A forward counterparty’s decision to exercise its right to accelerate settlement of a particular forward sale agreement (or, in certain cases, the portion thereof that it determines is affected by the relevant event) and to require us to settle such forward sale agreement will be made irrespective of our interests, including our need for capital. In such cases, we could be required to issue and deliver shares of our common stock under the terms of the physical settlement provisions of the forward sale agreement irrespective of our capital needs, which would result in dilution to our earnings per share and may adversely affect the market price of our common stock. In addition, upon certain events of bankruptcy or insolvency relating to us, the forward sale agreement will automatically terminate without further liability of either party to the agreement. Following any such termination, we would not issue any shares of our common stock and we would not receive any proceeds pursuant to the forward sale agreement. See “Risk Factors.”

No Public Offering Outside of the United States

No action has been or will be taken in any jurisdiction (except in the United States) that would permit a public offering of the shares of our common stock, or the possession, circulation, or distribution of this prospectus supplement or the accompanying prospectus or any other material relating to us or the shares of our common stock, in any jurisdiction where action for that purpose is required. Accordingly, the shares of our common stock offered by this prospectus supplement and the accompanying prospectus may not be offered or sold, directly or indirectly, and this prospectus supplement, the accompanying prospectus and any other offering material or advertisements in connection with the shares of our common stock may not be distributed or published, in or from any country or jurisdiction except in compliance with any applicable rules and regulations of any such country or jurisdiction.

Certain Relationships

Each sales agent, each forward counterparty, and their respective affiliates are full service financial institutions engaged in various activities, which may include securities trading, commercial and investment banking, financial advisory, investment management, investment research, principal investment, hedging, financing, and brokerage activities. Each sales agent, each forward counterparty, and their respective affiliates have acted and/or are acting as lenders to, and/or have from time to time performed and/or are performing, and may in the future engage in, certain investment banking, advisory, general financing, commercial banking, and other commercial transactions and services in the ordinary course of business with us or our affiliates for which they have received and, in the future, may receive customary fees and expenses. For instance, an affiliate of Wells Fargo serves as joint-lead arranger, and an affiliate of BofA Securities serves as lender under our $200 million revolving credit facility, Cascade Natural Gas Corporation’s (“Cascade”) $175 revolving credit facility and Intermountain Gas Corporation’s (“Intermountain”) $175 million revolving credit facility. An affiliate of Wells Fargo serves as joint-lead arranger and joint-lead bookrunner and its affiliate serves as administrative agent, swingline lender and lender, and an affiliate of BofA Securities serves as lender under Montana-Dakota’s $200 million revolving credit facility. The sales agents and their affiliates may, from time to time, engage in other transactions with or perform other services for us and our affiliates in the ordinary course of their business for which they receive customary fees and expenses.

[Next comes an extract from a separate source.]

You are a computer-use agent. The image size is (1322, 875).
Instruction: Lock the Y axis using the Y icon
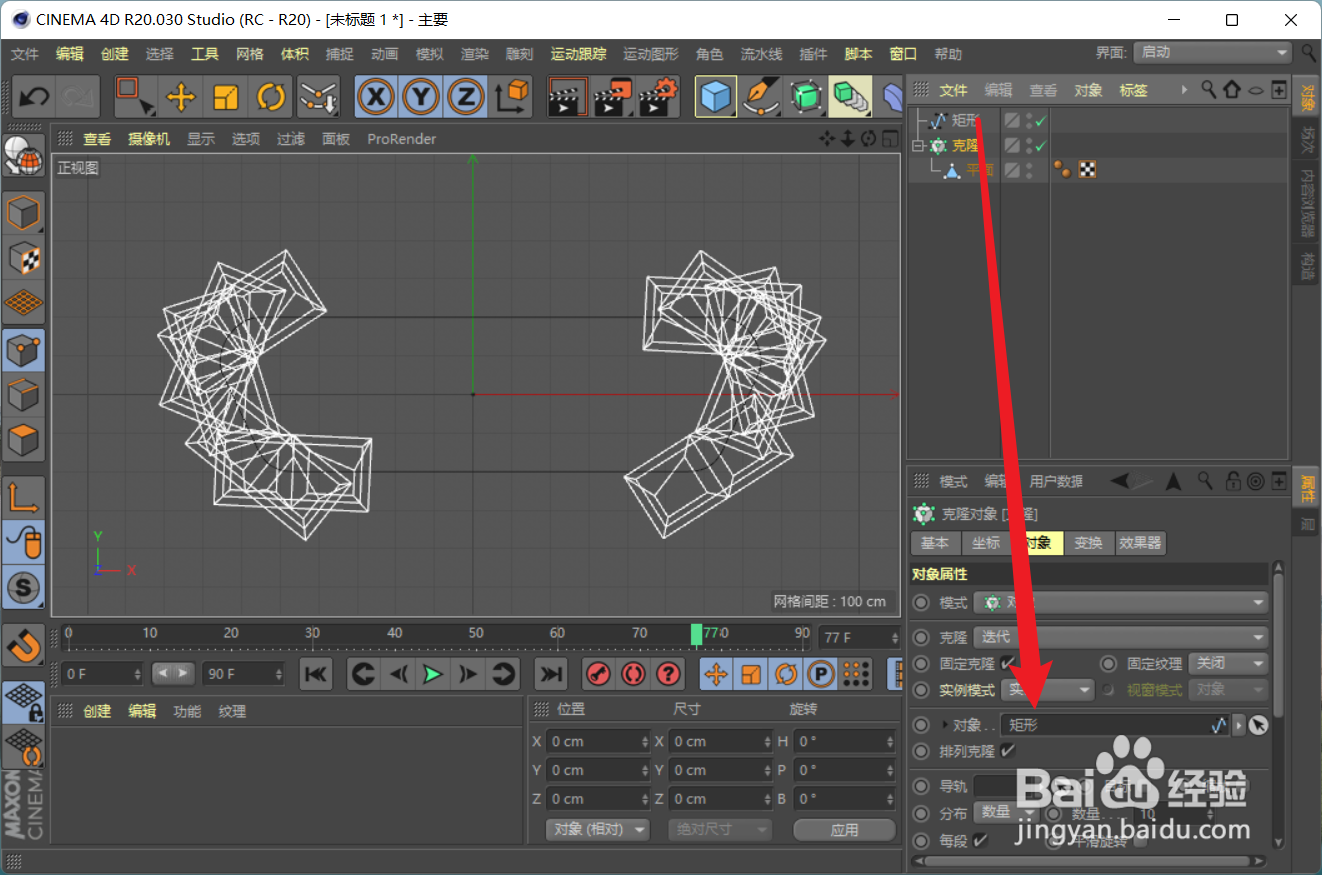(x=421, y=96)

In addition, in the ordinary course of their various business activities, the sales agents, forward counterparties and their respective affiliates, officers, directors, and employees may purchase, sell, or hold a broad array of investments and actively trade securities, derivatives, loans, commodities, currencies, credit default swaps, and other financial instruments (including bank loans) for their own account and for the accounts of their customers, and such investment and trading activities may involve or relate to assets, securities, or instruments of ours (directly, as collateral securing other obligations or otherwise) or persons and entities with relationships with us. Certain of the sales agents, forward counterparties, or their respective affiliates that have a lending relationship with us routinely hedge, and certain others of those sales agents, forward counterparties, or their respective affiliates may hedge, their credit exposure to us consistent with their customary risk management policies. Typically, such sales agents, forward counterparties, and their respective affiliates would hedge such exposure by entering into transactions which consist of either the purchase of credit default swaps or the creation of short positions in our securities, including potentially the shares offered hereby. Any such credit default swaps or short positions could adversely affect the future trading prices of the shares offered hereby. The sales agents, forward counterparties, and their respective affiliates may also communicate independent investment recommendations, market color, or trading ideas, or publish or express independent research views in respect of such assets, securities, or financial instruments and may at any time hold, or recommend to clients that they should acquire, long and/or short positions in such assets, securities, and instruments.

S-17 

 

Conflicts of Interest

The forward counterparties (or their respective affiliates) will receive the net proceeds of any sale of borrowed shares of our common stock pursuant to this prospectus supplement in connection with any forward sale agreement. In addition, affiliates of certain of the sales agents are lenders under our revolving credit facility, Cascade’s revolving credit facility, Intermountain’s revolving credit facility or Montana-Dakota’s revolving credit facility. To the extent that we use the net proceeds from this offering or upon settlement of any forward sale agreement to repay amounts we have borrowed or may borrow or re-borrow in the future under our revolving credit facility, Cascade’s revolving credit facility, Intermountain’s revolving credit facility or Montana-Dakota’s revolving credit facility, these lenders will receive their pro rata portions of such proceeds. Because (i) certain sales agents or their affiliates are expected to receive part of the net proceeds from the sale of shares of our common stock in connection with any forward sale agreement, and (ii) some of the net proceeds of this offering or upon settlement of any forward sale agreement may be used to repay amounts outstanding under our revolving credit facility, Cascade’s revolving credit facility, Intermountain’s revolving credit facility or Montana-Dakota’s revolving credit facility, such sales agents would be deemed to have a conflict of interest under FINRA Rule 5121 to the extent such sales agents or affiliates receive at least 5% of the net proceeds of the offering. Any sales agent deemed to have a conflict of interest would be required to conduct the distribution of our common stock in accordance with FINRA Rule 5121. If the offering is conducted in accordance with FINRA Rule 5121, such sales agent would not be permitted to confirm a sale to an account over which it exercises discretionary authority without first receiving specific written approval from the account holder.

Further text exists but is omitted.